[Work required]:
When a picture appears in the listing, leave it out and copy the rest exactly as it stands.

'''

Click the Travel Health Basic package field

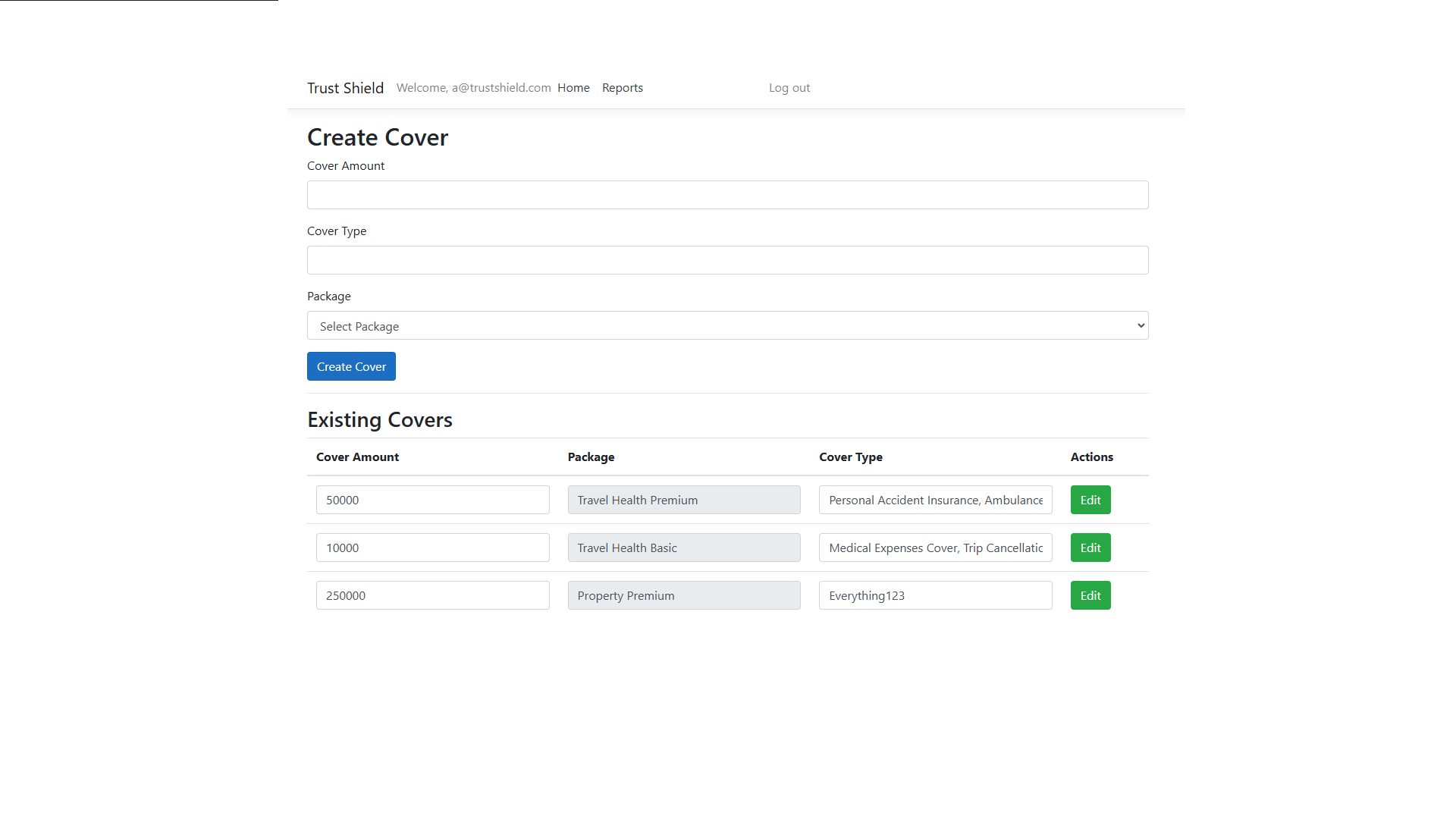point(683,548)
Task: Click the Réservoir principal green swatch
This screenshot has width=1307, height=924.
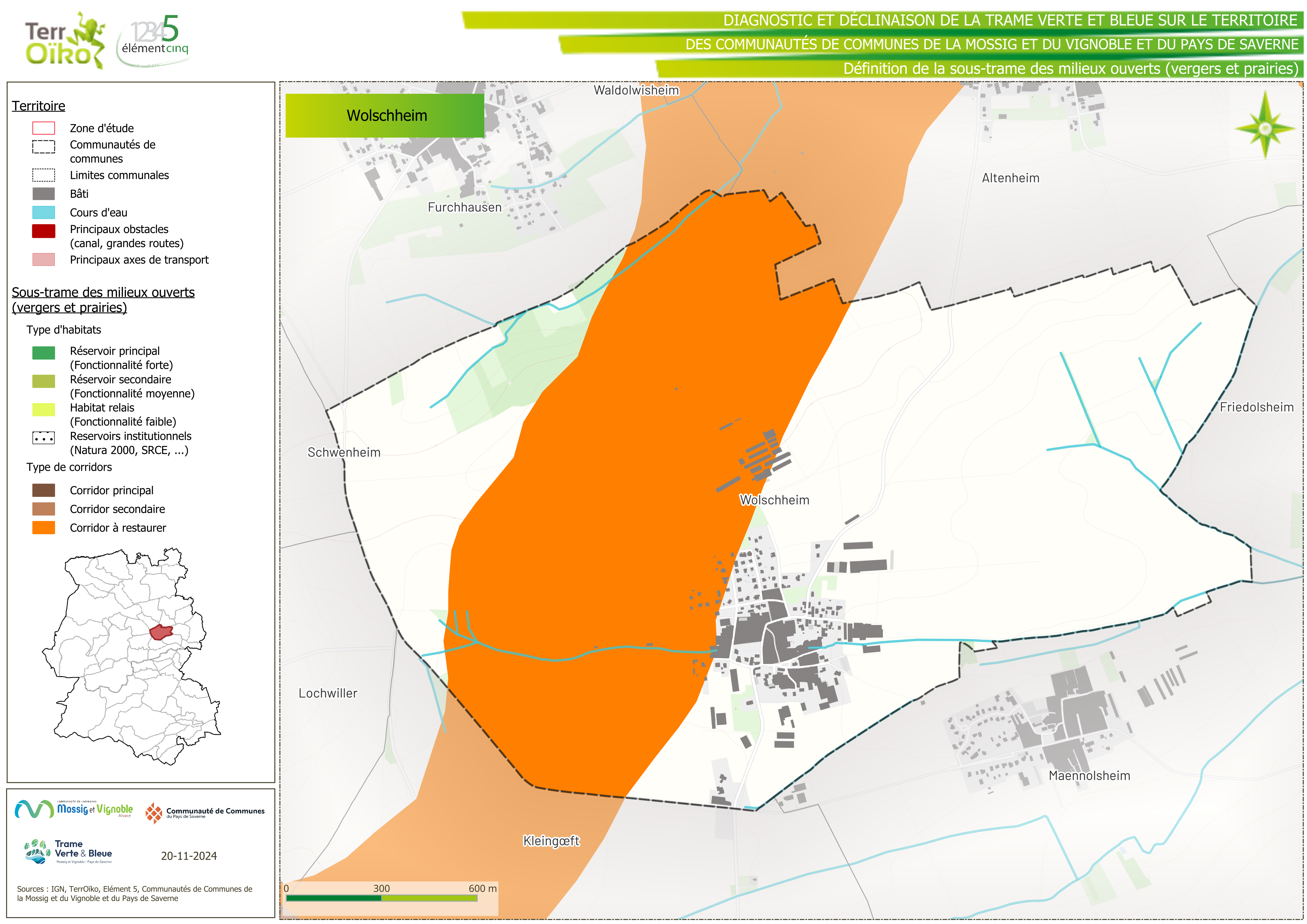Action: tap(43, 353)
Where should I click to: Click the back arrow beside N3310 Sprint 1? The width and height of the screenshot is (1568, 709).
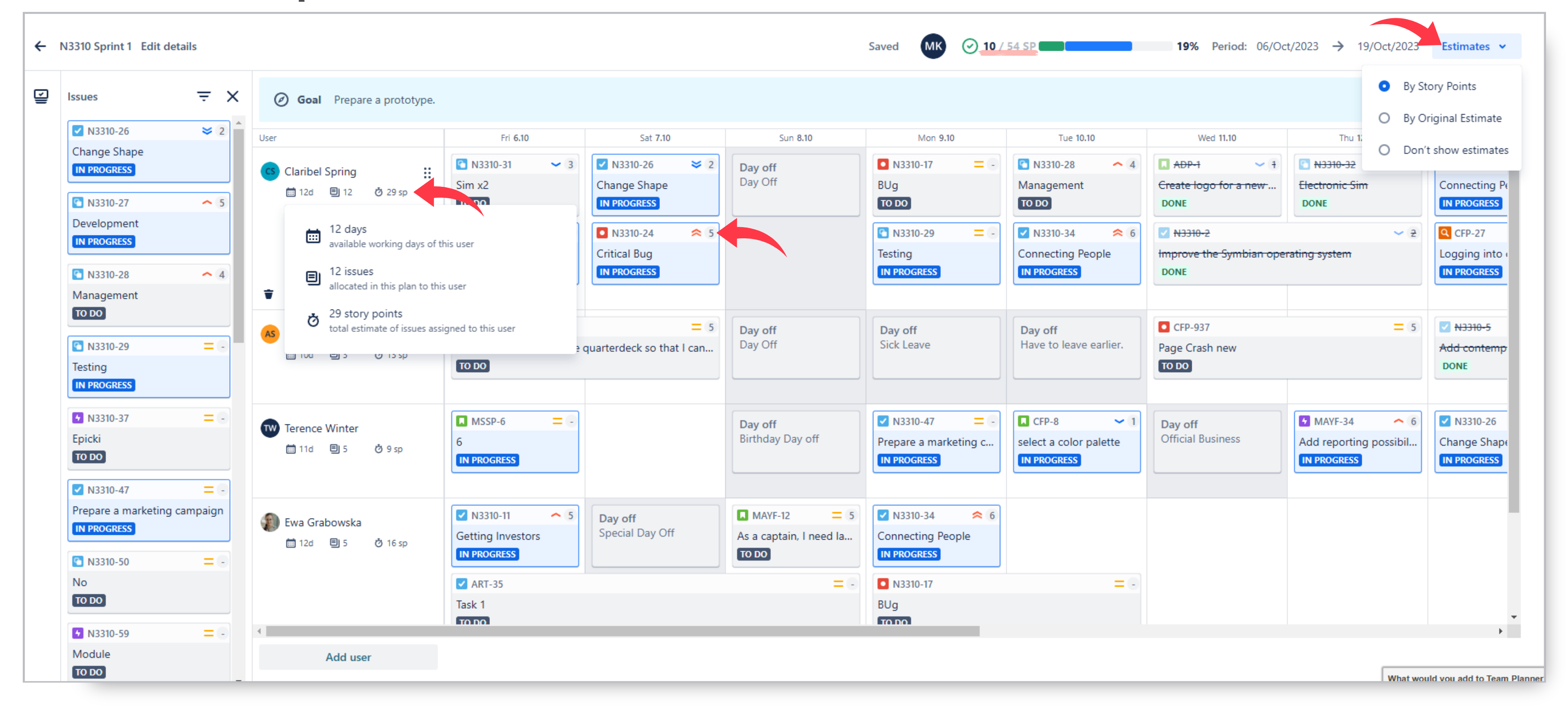pyautogui.click(x=40, y=46)
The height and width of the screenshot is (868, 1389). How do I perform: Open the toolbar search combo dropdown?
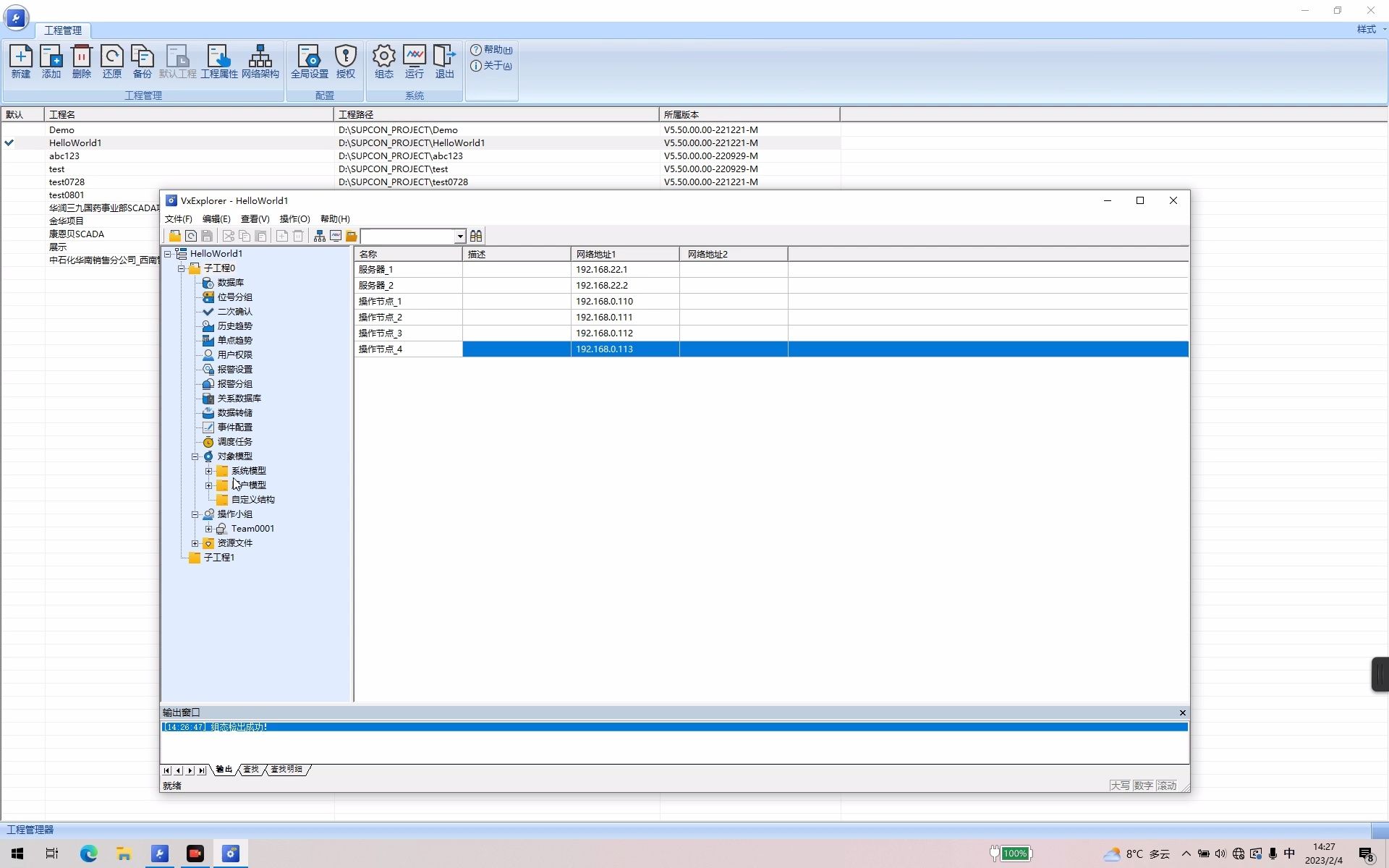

'''

[Exercise answer]:
Click the Travel Health Basic package field

point(683,548)
Task: Click the Réservoir principal green swatch
This screenshot has width=1307, height=924.
Action: tap(43, 353)
Where should I click to: Click the back arrow beside N3310 Sprint 1? The width and height of the screenshot is (1568, 709).
pyautogui.click(x=40, y=46)
The height and width of the screenshot is (868, 1389). How do I perform: Open the toolbar search combo dropdown?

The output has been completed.